Speaker AI think that quite a few gps might be.
Speaker AWell, I.
Speaker AI know that a lot of GPs are quite hesitant about prescribing testosterone, especially in women during the perimenopause or the menopause.
Speaker AClaire, do you have any advice for GPs wondering if they should or can be prescribing testosterone to their patients?
Speaker CYeah, so that's a really good question.
Speaker CIn most parts of the country, and certainly in Leeds, testosterone is an amber drug.
Speaker CSo what that means is it's for specialist initiation only.
Speaker CNow, some GPs are interested in the menopause and they've done additional training and are comfortable initiating testosterone and certainly once testosterone has been initiated by somebody, for example, like myself in the specialist menopause clinic or Dr.
Speaker CWard in endocrinology, they may then feel comfortable prescribing ongoing.
Speaker CBut if you're prescribing, you're taking responsibility for that monitoring.
Speaker CAnd I think that's where the difficulty lies and that often GPs aren't confident because they haven't had training in their specialty.
Speaker CWhich is a reason why this paper's so good, because it's so clear of what to do.
Speaker CThey're not sure what to do when they get different levels of testosterone.
Speaker CThey're not sure to answer patient queries on it.
Speaker CSo the advice for GPs would be prescribe testosterone.
Speaker CIf you're comfortable, prescribe.
Speaker CIf you're comfortable monitoring.
Speaker CThere has to be a system in place for monitoring and reminding patients that they need these blood tests.
Speaker CAnd we have a system in place with the specialist menopause clinic.
Speaker CAnd if in doubt, ask, you know, always, always prescribe and practice within your comfort zone.
Speaker AReally clear advice there, Claire.
Speaker AThank you.
Speaker AAnything else either of you want to add about this area of prescribing or monitoring?
Speaker BI mean, the only other thing I'd like to touch on really, is the.
Speaker BThe SHBG comment from the British Menopause Society.
Speaker BSo the British Menopause Society does reference SH measurement.

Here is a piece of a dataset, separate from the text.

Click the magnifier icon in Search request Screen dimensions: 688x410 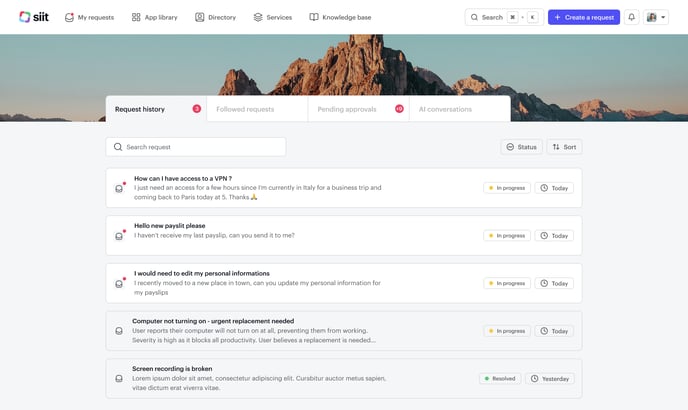(x=118, y=147)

Speaker BSo, as Claire alluded to earlier, SHBG is the binding protein for testosterone.
Speaker BAnd what we found in the audit data was that out of 100 patients we looked at, SHBG was only measured about 11 times.
Speaker BBut in only one case did it add any clinical value.

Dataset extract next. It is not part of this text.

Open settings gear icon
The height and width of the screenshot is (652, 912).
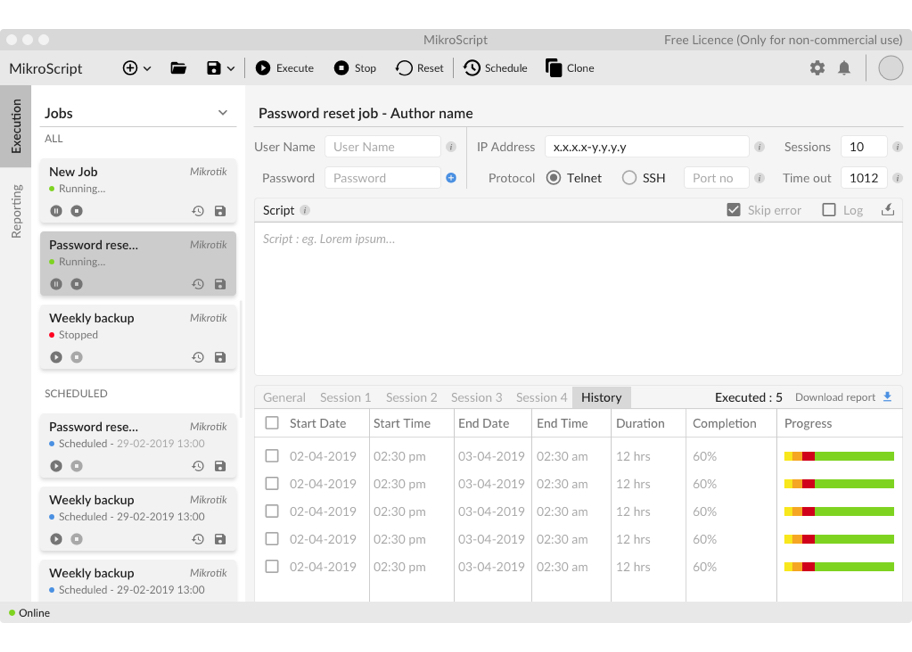tap(817, 68)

Speaker BAnd I think there's a significant lack of understanding about how SHBG will actually add any value to the measurement of a total testosterone.
Speaker BSo our advice really is that at the minute, there's probably not enough evidence to routinely measure SHBG in these patients.

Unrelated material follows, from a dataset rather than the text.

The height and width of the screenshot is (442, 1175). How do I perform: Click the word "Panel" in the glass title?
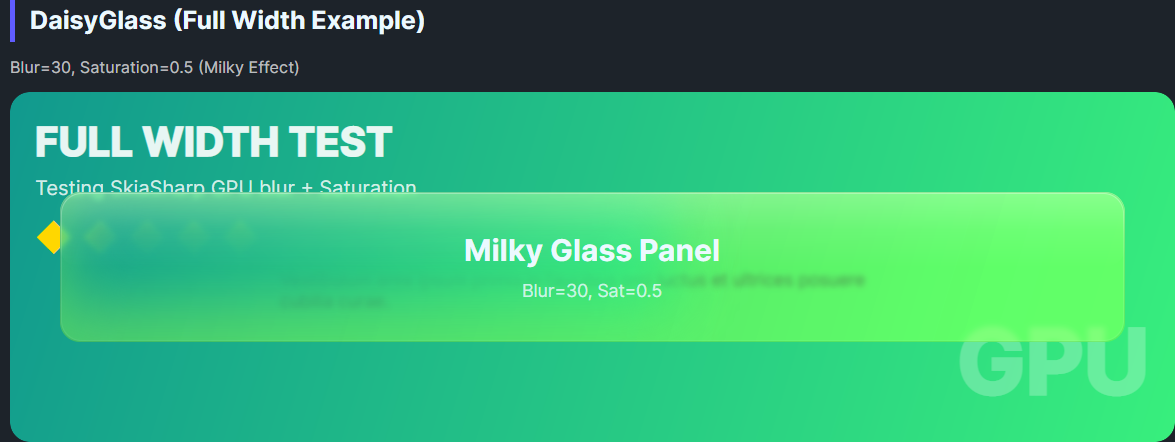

Speaker BPotentially in ones that are difficult to manage or where there's a poor correlation between testosterone concentration and clinical effect, SHBG might be worth measurement measuring.
Speaker BAfter discussing with kind of the local experts or the duty biochemistry.
Speaker AI think just hearing that is really bringing to the forefront why this collaboration between yourself as a clinical biochemist and GPs is why this paper is really valuable, because it's bringing that expertise about measurement of testosterone and also the clinical use of it.
Speaker ASo that's been really interesting to hear, but I guess, yeah, that's been a really great chat around this area.
Speaker AAnd as I said, I hope people will go back to read the paper just for the full details of the guidelines that you have suggested in in that.
Speaker ABut as an area that's probably of increasing importance in general practice prescribing, I think it's been a really useful paper to talk about.
Speaker ASo yeah, I just wanted to say thank you very much for your time.
Speaker CThank you, thank you.
Speaker AAnd thank you all very much for your time here and for listening to this BJDP podcast.
Speaker AStephen and Claire's original clinical practice article can be found on bjgp.org and the show notes and podcast audio can be found@bjgplife.com I hope you found today's podcast helpful.
Speaker AI certainly know that it will help me in the future in terms of guiding my decisions around initiating and monitoring testosterone in women, especially around the perimenopause or menopause.
Speaker AThanks again for listening and bye.